Each of the three acts not only looks and sounds like it’s historical period, each is formally organized quite differently to comment on that period. […] [Dolly] is non-stop with certain kinds of material recurring in no clearly discernible pattern. Musically one might say Dolly was a kind of free rondo. The forms of each act reflect the historical period they describe.

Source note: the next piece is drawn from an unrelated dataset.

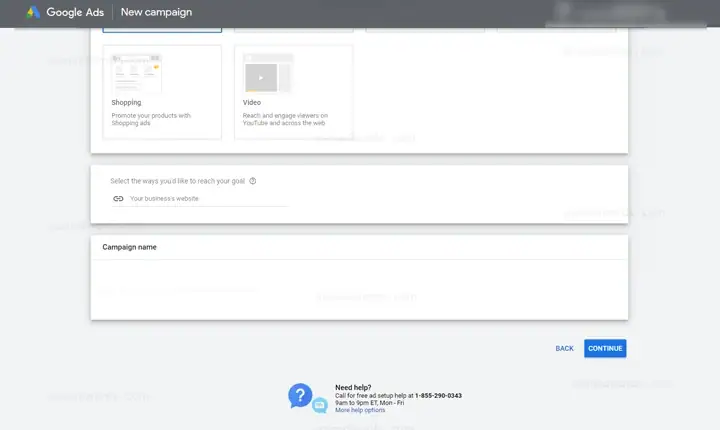Click the small chat bubble icon
720x430 pixels.
320,405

But what does the piece say about technology? It sets up a debate instead of taking a firm position, adopting the ambivalence that is often so necessary for art to say anything at all. Commentators have remarked on the obvious irony of critiquing technology in a technologically enabled medium, but I think it would be facile to stop there: as in most of his earlier works, Reich’s crucial gesture is to forsake electronic synthesizers and recreate the effects of audio manipulation in acoustic human performance. It is an incursion of man on the domain of machine, not the other way round.

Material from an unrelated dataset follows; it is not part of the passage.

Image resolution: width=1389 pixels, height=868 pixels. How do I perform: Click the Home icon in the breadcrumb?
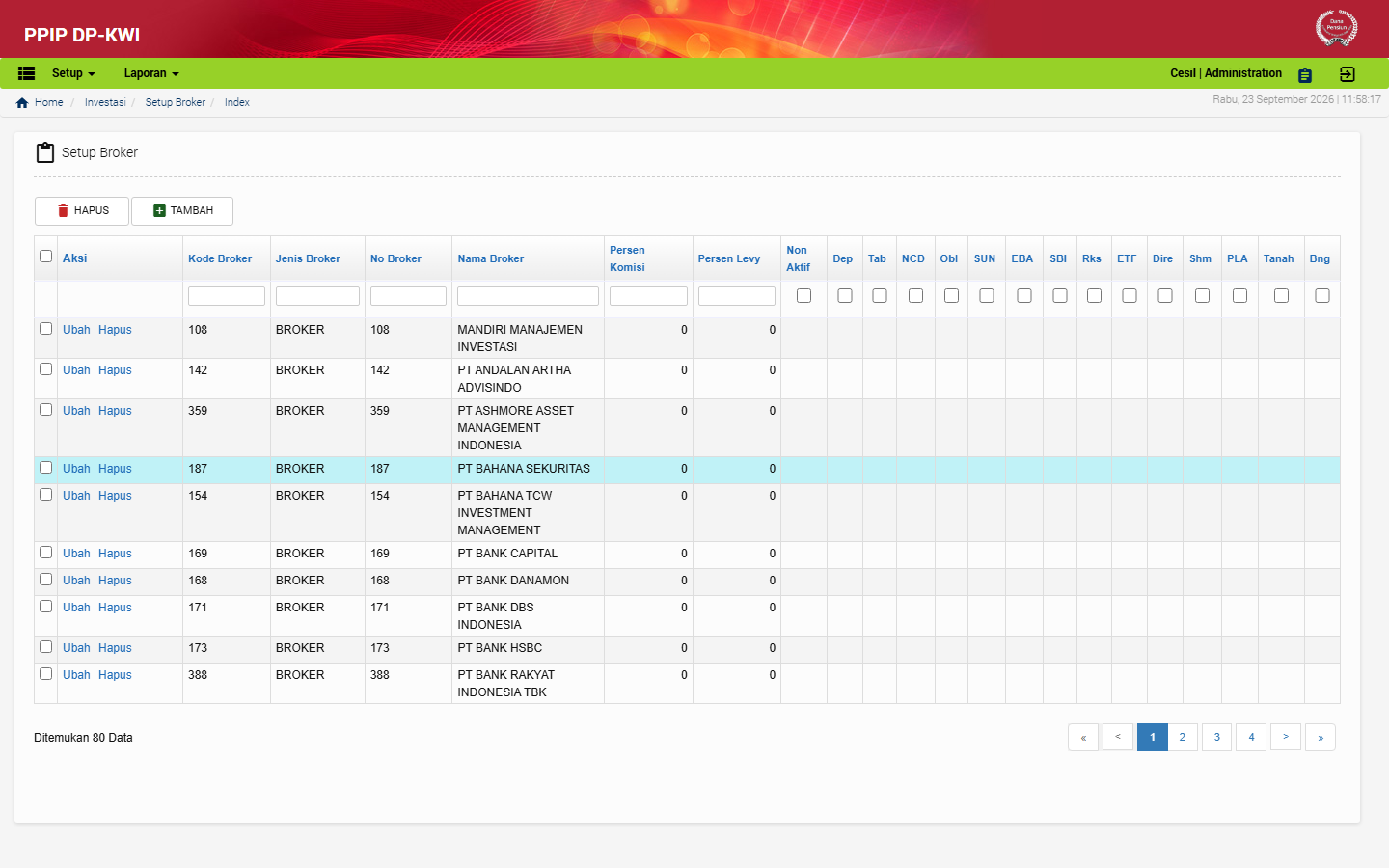click(22, 103)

Yet the Dolly movement remains an uneasy fit. Consider a crude reading of the work:

  1. Hindenburg—Look at the majestic way people talked about big science! That didn’t turn out very well.
  2. Bikini—Look at the majestic way people talked about big science! That didn’t turn out very well.
  3. Dolly—Look at the majestic way people talked about big science! I wonder if it will turn out well?

I believe what we have here is a case of arson, murder, and jaywalking. Dolly now feels like a quaint late-nineties relic as revolutionary as Deep Blue—that is to say, not at all, in the grand scheme of humanity’s future. Cloning isn’t dragging us to the Singularity anytime soon, and conjuring images of Ray Kurzweil musing about robots replacing us all is a bit of a logical stretch.

Perhaps, as someone too irreligious to get his pants in a twist about the classic Promethean fears of man indulging in acts of creation proper to God, the message of Three Tales is lost on me. Or maybe the point is that the message is lost on everyone else.